Government plans to send Afghan teens back to Kabul are questionable

Bomb Attack, Kabul, Afghanistan - 06 Dec 2011
An Afghan policeman guards the site of a suicide attack on a Shia shrine in Kabul on Tuesday. The UK government wants to return Afghan teenagers from Britain. Photograph: Keystone USA-Zuma/Rex Features

Last year the Home Office received 547 applications from Afghan children separated from their families wanting to stay in the UK. As of next year the government wants to start sending them back to Kabul.

"It is hard to see how any of them can lawfully and safely be sent back while Afghanistan remains a death trap for lone children," says Francis FitzGibbon QC, part-time immigration judge and a barrister at Doughty Street Chambers.


At the start of the year the Netherlands, Norway, Sweden and the UK joined forces to establish the European return platform for unaccompanied minors overseen by the Swedish migration board to enable the return journey for Afghan teenagers.

At the moment, unaccompanied asylum-seeking children from the war zone are not removed from the UK before they reach their 18th birthday.

"No minor will return home without a safe and orderly reception," promises the project, adding that its objectives are "to develop methods and contacts in order to find the parents of the minors who shall return home but also to find safe and adequate shelter in the country of origin".

FitzGibbon notes that until it becomes known precisely what such arrangements are "no one can say if they will be 'adequate' to overcome or at least mitigate the suffering that lone children will go through in Afghanistan.

"In a country where welfare and life itself are so dependent on family and kinship, and where civil society is so threatened by extreme violence, it is difficult to see how a stable and durable alternative can come into being."

Others agree. Alison Harvey, general secretary of the Immigration Law Practitioners Association, points to this year's supreme court ruling in the case of ZH (Tanzania), which concerned the planned removal of a mother of two children (British citizens) to Tanzania.

It considered her rights under the European convention on human rights; the UN version; and the effect of the Borders, Citizenship and Immigration Act, whereby the UK Border Agency has "to safeguard and promote the welfare of children".

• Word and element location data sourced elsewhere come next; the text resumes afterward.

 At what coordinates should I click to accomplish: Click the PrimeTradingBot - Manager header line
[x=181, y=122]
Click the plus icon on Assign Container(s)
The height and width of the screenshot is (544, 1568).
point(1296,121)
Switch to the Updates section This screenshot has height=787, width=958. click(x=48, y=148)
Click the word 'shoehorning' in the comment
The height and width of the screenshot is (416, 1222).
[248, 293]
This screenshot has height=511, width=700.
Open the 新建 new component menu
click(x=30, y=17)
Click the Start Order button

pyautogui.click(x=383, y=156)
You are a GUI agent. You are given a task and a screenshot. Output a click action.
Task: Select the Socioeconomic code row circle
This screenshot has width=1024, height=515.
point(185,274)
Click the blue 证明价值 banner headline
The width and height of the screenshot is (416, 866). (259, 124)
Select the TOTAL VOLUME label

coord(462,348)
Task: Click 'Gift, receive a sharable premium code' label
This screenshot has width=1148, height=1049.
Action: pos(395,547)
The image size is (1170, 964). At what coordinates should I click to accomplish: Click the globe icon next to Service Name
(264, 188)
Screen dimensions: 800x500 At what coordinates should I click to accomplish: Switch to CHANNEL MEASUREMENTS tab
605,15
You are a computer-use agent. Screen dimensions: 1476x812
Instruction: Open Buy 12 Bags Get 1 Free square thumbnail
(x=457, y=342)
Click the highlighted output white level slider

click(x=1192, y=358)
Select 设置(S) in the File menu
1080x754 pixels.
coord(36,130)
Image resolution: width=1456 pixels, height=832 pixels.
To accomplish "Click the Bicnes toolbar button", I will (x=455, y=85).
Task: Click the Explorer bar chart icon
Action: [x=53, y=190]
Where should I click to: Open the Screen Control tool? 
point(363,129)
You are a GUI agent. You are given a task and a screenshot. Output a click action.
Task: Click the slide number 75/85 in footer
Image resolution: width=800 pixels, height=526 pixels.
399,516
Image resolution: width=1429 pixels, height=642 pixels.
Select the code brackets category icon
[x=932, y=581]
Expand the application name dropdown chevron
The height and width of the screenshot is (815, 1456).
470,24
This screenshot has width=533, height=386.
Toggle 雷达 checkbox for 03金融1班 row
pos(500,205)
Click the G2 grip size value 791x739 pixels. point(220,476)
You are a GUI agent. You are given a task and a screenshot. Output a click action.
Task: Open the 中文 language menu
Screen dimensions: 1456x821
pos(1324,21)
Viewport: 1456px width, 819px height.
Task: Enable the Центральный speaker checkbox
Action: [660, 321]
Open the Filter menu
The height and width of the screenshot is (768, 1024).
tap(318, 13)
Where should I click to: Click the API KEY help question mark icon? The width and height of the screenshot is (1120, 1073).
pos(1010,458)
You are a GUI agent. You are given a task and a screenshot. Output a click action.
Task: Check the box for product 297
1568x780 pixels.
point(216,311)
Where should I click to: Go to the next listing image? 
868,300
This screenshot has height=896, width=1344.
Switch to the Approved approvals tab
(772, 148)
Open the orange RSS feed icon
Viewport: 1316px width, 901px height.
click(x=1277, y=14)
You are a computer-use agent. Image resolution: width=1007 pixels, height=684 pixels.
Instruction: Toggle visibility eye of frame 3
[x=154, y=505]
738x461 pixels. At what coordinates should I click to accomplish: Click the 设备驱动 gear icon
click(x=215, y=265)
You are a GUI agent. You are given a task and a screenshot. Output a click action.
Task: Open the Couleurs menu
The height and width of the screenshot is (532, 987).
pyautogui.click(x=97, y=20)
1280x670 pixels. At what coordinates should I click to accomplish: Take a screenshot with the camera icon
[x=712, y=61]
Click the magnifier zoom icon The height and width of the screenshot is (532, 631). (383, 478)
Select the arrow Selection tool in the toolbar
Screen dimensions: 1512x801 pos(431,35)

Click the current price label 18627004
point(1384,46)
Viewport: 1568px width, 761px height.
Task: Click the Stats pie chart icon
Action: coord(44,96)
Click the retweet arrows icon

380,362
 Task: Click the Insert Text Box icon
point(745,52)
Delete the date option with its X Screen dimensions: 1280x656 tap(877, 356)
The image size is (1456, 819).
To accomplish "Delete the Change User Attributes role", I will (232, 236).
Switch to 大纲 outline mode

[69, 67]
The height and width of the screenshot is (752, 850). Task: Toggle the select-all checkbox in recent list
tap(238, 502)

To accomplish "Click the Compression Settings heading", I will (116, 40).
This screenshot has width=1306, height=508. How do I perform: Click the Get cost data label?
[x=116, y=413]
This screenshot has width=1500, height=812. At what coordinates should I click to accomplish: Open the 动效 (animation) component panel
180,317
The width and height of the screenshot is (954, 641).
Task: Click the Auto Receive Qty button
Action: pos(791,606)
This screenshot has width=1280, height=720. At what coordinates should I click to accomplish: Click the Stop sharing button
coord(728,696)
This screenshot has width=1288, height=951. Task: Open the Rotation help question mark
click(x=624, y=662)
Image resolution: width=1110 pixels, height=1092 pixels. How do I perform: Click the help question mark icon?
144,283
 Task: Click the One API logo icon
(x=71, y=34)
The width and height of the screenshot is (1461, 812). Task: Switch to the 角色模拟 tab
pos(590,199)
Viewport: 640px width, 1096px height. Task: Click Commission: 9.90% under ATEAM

"The test is clear," says Harvey. "Afghanistan is a war zone and prima facie of sending children back to a situation like that is not in their best interests."

ZH was referenced in the ruling of the appeal judges last week in the case of MA, BT & DA v SSHD, which considered whether it was unlawful to send unaccompanied minors back to other EU countries under what is known as the Dublin law. This law covers the right of EU countries to remove migrants back to the country in Europe in which they first arrived.

The government should "now take the sensible decision to end the practice of threatening children with removal" under the Dublin regulations, says Donna Covey, chief executive of the Refugee Council.

The government would never send a British child to a country where their care conditions were unknown, leaving them at risk of exploitation or poverty and so Covey asks: "Why do they believe it acceptable for refugee children in their care?"

She adds: "The courts should not have to keep reminding the UK government of its international obligations, particularly where children's safety and wellbeing are concerned."

It is not just the government that is to blame for failing such vulnerable children, a point made in a recent Refugee Council report by the Refugee Council.

It shines an unforgiving light on the quality of legal representation and advice available for separated children lucky enough (or not) to find a lawyer.

Take, for example, the 17-year-old coming to terms with having witnessed the extrajudicial execution of his father by government forces and the drowning of his mother and brother as they fled. He formally identified their dead bodies.

Before arriving in the UK, the teenager was imprisoned. He was lucky enough to find a lawyer but not lucky enough to find one sufficiently attentive to draw attention to his obvious trauma when making his asylum application.

If it was not for a Refugee Council adviser the teenager would not have been referred to the Helen Bamber Foundation where he was assessed and found to be severely traumatised.

According to the report there was an insufficient number of high-quality legal representatives and a worrying number whose knowledge of law and policy was woefully inadequate.

Lawyers are not so much dodgy as irresponsible, says Judith Dennis, advocacy officer at the Refugee Council. "They are taking on great responsibility when they are instructed by child."

Asylum claims are to be spared under the savage government cuts under the legal aid bill.

But the general erosion of the legal not-for-profit sector's financial basis means the chances of children finding decent lawyers is going to be increasingly difficult.

Refugee and Migrant Justice was forced to close its doors on 10,000 asylum seekers – including 1,000 children.

The largest remaining charity, Immigration Advisory Service, picked up many of those cases only to call in the administrators earlier this year.